Cosa accadrebbe se l'Italia alzasse la testa e guardasse alla propria posizione strategica nel Mare Nostrum? Che (finalmente) si renderebbe conto di quale talento la natura le ha dato in dono, ovvero di molo naturale piazzato in quel grande lago salato che prende il nome di Mediterraneo.
A dispetto di certa vulgata secondo cui l'ombelico del mondo è ormai nel Pacifico che guarda a oriente, il vecchio continente ha ancora una freccia al proprio arco ed è sufficiente osservare i fatti degli ultimi mesi per rendersene conto. Il Mediterraneo è tornato centrale nello scacchiere geopolitico.
I cinesi di Cosco, la prima multinazionale di logistica al mondo, hanno privatizzato il Pireo, il porto più importante del Mediterraneo: faranno sbarcare in Grecia migliaia di containers a settimana, anziché nella più lontana Rotterdam. Merci che, in seguito, andranno indirizzate sulla dorsale balcanica, particolarmente frizzante da un punto di vista imprenditoriale, e verso il nord del continente.
La Russia, da tempo, ha messo gli occhi sulle Ferrovie elleniche di Ose (di recente acquisite da Ferrovie dello Stato) e sul porto di Salonicco: il sogno è una linea ferroviaria diretta che da Mosca sfoci nel mare Egeo, proprio dove un altro incredibile business sta prendendo forma.

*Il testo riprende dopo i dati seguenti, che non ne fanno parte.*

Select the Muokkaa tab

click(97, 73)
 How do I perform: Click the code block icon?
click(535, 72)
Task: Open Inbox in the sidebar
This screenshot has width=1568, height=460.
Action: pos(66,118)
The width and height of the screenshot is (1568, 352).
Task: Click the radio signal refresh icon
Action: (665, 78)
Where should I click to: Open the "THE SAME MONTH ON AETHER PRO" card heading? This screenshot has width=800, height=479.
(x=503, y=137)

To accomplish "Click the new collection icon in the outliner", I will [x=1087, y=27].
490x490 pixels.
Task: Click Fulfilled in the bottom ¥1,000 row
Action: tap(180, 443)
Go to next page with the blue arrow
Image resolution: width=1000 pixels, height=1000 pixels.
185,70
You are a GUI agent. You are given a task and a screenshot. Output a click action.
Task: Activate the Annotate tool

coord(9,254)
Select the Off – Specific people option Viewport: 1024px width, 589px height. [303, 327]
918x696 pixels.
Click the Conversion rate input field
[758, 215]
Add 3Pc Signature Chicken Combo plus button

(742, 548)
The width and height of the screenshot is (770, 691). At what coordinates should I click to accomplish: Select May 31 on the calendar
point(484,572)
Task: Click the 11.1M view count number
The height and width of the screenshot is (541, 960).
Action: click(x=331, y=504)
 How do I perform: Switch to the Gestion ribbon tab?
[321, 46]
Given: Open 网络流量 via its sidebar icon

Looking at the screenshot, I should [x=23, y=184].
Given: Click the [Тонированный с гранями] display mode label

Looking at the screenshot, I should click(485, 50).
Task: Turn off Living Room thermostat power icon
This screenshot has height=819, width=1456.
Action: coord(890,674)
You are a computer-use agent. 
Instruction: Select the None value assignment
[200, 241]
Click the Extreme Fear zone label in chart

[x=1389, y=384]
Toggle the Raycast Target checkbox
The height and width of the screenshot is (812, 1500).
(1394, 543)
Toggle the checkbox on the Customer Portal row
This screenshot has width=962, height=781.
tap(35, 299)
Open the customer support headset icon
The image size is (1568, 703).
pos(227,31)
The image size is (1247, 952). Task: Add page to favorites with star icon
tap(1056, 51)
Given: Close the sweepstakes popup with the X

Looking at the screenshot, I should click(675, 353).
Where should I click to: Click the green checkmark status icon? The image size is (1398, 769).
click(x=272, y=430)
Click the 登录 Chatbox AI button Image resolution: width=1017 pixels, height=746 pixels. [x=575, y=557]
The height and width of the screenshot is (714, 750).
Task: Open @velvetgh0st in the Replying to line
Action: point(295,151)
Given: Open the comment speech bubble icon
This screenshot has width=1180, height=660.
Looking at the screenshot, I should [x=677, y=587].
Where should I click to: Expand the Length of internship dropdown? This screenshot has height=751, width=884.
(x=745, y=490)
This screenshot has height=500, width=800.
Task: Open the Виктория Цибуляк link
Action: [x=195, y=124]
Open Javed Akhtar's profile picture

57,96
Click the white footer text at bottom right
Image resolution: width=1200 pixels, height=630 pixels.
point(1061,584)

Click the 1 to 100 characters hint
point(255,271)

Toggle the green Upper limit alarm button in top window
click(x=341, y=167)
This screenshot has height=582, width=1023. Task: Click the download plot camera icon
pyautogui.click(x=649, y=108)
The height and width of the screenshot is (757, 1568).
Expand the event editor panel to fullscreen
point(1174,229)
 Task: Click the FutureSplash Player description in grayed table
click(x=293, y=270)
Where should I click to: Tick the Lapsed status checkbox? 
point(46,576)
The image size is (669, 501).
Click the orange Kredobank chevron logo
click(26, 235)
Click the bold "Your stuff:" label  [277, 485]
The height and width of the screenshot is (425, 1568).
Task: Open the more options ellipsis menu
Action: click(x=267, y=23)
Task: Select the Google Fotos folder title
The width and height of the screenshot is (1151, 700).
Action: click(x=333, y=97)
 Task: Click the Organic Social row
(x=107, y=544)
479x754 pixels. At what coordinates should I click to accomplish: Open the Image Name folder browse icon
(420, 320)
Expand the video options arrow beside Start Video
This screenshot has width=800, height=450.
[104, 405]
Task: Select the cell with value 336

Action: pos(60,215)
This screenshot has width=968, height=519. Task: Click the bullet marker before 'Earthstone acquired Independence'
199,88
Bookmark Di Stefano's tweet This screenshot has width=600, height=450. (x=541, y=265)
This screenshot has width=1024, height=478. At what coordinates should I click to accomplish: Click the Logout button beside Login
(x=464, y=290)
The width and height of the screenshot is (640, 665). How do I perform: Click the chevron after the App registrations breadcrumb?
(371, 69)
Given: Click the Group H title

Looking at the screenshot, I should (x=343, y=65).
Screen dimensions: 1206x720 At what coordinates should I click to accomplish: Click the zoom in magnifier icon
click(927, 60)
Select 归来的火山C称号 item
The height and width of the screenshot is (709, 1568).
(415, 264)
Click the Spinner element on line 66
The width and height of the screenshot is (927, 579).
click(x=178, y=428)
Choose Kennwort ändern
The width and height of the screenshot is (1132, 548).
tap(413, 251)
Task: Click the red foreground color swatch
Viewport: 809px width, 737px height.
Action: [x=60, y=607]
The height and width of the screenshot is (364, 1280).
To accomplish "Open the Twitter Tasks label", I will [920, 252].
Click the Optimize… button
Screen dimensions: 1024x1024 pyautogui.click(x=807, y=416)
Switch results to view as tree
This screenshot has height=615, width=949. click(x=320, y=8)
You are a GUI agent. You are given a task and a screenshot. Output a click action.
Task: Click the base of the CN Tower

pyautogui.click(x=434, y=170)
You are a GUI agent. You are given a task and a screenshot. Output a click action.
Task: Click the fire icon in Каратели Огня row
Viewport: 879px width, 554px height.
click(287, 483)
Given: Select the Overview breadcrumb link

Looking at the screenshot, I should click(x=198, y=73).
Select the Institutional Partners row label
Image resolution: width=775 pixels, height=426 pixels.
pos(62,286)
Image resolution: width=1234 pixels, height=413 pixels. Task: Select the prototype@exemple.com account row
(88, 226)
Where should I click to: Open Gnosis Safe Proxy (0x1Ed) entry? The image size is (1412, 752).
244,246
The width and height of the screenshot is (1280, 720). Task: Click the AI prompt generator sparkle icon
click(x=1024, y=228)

Gli idrocarburi. Dopo la scoperta del giacimento Zohr in Egitto, ecco la consapevolezza che sta per nascere un nuovo hub energetico tra occidente e oriente: quello che vede assieme Israele, Italia, Grecia e Cipro. Non solo le 9 zone di ZEE che Nicosia ha appena ceduto ai colossi mondiali, tra cui l'Eni, ma il gasdotto Tap che porterà il prezioso gas da Baku all'Europa passando dalla Puglia e quello (ancora su carta) di Eastmed che vede il coinvolgimento di Tel Aviv.
Uno scenario a cui va sommata la decisione del governo di Atene, dopo 30 anni di dibattiti, di concedere i diritti di esplorazione petrolifera nello Ionio (a due passi dall'Adriatico) e nell'Egeo a Edison e Total. Se alla partita del gas e dei futuri approvvigionamenti energetici, Roma riuscisse a sommare il salto di qualità rappresentato dalla voce logistica e Ict (Information and Communication Technology), allora le cose potrebbero cambiare davvero per l'esile pil italico, sempre alle prese con le richieste di flessibilità rivolte a Bruxelles.
Immaginare lo stivale come una gigantesca europiattaforma logistica nel mare nostrum offrirebbe due vantaggi immediati. In primis dare una sterzata, netta e decisiva, allo sviluppo portuale italiano con una marcata vocazione euromediterranea. La politica del piccolo cabotaggio non si sposa con la geopolitica che si è impossessata rapidamente delle dinamiche di questa macro regione. Non va dimenticato il dato libico, che potrebbe intrecciarsi felicemente con gli interessi italiani qualora si andasse incontro ad una normalizzazione istituzionale. In secondo luogo fare da vettore a tutte quelle eccellenze imprenditoriali italiane che sono ricercate nel mondo, sia per l'oggettivo know how che per i peculiari rapporti umani.